Autonomia, biopoder e governamentalidade: uma genealogia crítica da vida, da morte e do sofrimento na sociedade disciplinar e neoliberal
DOI:
https://doi.org/10.22481/sertanias.v6i1.18399Keywords:
Autonomy, Biopolitics, Governmentality, Suffering, Disciplinary power, SubjectivationAbstract
Este artigo analisa criticamente a reconfiguração contemporânea da autonomia na confluência entre poder disciplinar, biopolítica e racionalidade neoliberal, demonstrando como o ideal iluminista de autodeterminação é deslocado por dispositivos que modulam condutas, afetos e possibilidades de ação.
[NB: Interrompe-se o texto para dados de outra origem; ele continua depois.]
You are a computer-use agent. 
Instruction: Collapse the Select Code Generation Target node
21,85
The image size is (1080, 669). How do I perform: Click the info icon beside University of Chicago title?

Partindo de uma abordagem genealógica foucaultiana, examina-se a mutação das formas modernas de subjetivação e o esvaziamento da autonomia como princípio normativo, reinterpretada hoje como tarefa performativa de autogoverno contínuo. O estudo discute, ainda, o papel do sofrimento como categoria política central, não apenas como experiência individual, mas como operador biopolítico que reorganiza a gestão dos corpos e das populações. Argumenta-se que o sofrimento - biológico, social, subjetivo e moral - se torna tecnologia de governo, legitimando intervenções, regulando condutas e restringindo o campo de escolhas possíveis, especialmente em debates sobre vida, morte e direitos de disposição sobre o próprio corpo. Ao final, sustenta-se que a autonomia, longe de ser suprimida, é reconfigurada como liberdade calibrada, funcional às exigências de normalização e produtividade; contudo, permanece como espaço agonístico de resistência e reinvenção no interior de relações de poder.